Written problem - Gather each line from the items below that contains the word "green", and copy those lines out.

Stored rows -
Begin

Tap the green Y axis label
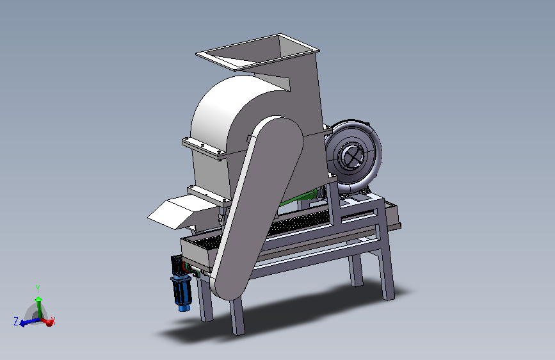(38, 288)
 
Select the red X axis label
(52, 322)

End
Begin

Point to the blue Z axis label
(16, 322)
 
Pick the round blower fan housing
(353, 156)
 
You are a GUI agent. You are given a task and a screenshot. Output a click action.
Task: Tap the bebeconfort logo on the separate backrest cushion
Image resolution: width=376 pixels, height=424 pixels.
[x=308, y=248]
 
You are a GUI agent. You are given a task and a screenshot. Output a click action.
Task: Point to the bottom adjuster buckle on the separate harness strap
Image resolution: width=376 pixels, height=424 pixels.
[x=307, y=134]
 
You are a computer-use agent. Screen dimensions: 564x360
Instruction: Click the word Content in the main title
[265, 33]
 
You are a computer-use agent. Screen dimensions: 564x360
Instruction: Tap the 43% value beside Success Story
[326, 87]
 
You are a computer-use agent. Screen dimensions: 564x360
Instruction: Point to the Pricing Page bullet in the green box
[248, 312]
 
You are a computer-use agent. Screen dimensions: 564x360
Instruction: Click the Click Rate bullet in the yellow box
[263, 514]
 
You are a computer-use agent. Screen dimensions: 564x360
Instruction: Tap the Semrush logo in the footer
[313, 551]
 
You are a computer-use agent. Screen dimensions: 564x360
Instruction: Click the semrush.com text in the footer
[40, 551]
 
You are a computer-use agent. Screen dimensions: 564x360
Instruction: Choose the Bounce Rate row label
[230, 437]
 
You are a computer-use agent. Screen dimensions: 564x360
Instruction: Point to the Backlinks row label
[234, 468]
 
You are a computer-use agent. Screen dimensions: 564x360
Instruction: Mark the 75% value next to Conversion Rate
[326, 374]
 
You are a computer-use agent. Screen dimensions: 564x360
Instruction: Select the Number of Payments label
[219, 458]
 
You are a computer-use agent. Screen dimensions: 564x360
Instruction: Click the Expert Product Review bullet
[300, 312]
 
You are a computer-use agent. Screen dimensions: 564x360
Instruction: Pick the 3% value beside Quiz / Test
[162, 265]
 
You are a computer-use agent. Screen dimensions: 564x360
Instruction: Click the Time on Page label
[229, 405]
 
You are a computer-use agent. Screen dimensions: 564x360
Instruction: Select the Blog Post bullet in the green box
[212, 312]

End

Solution -
Tap the green Y axis label
Instruction: Point to the Pricing Page bullet in the green box
Instruction: Select the Blog Post bullet in the green box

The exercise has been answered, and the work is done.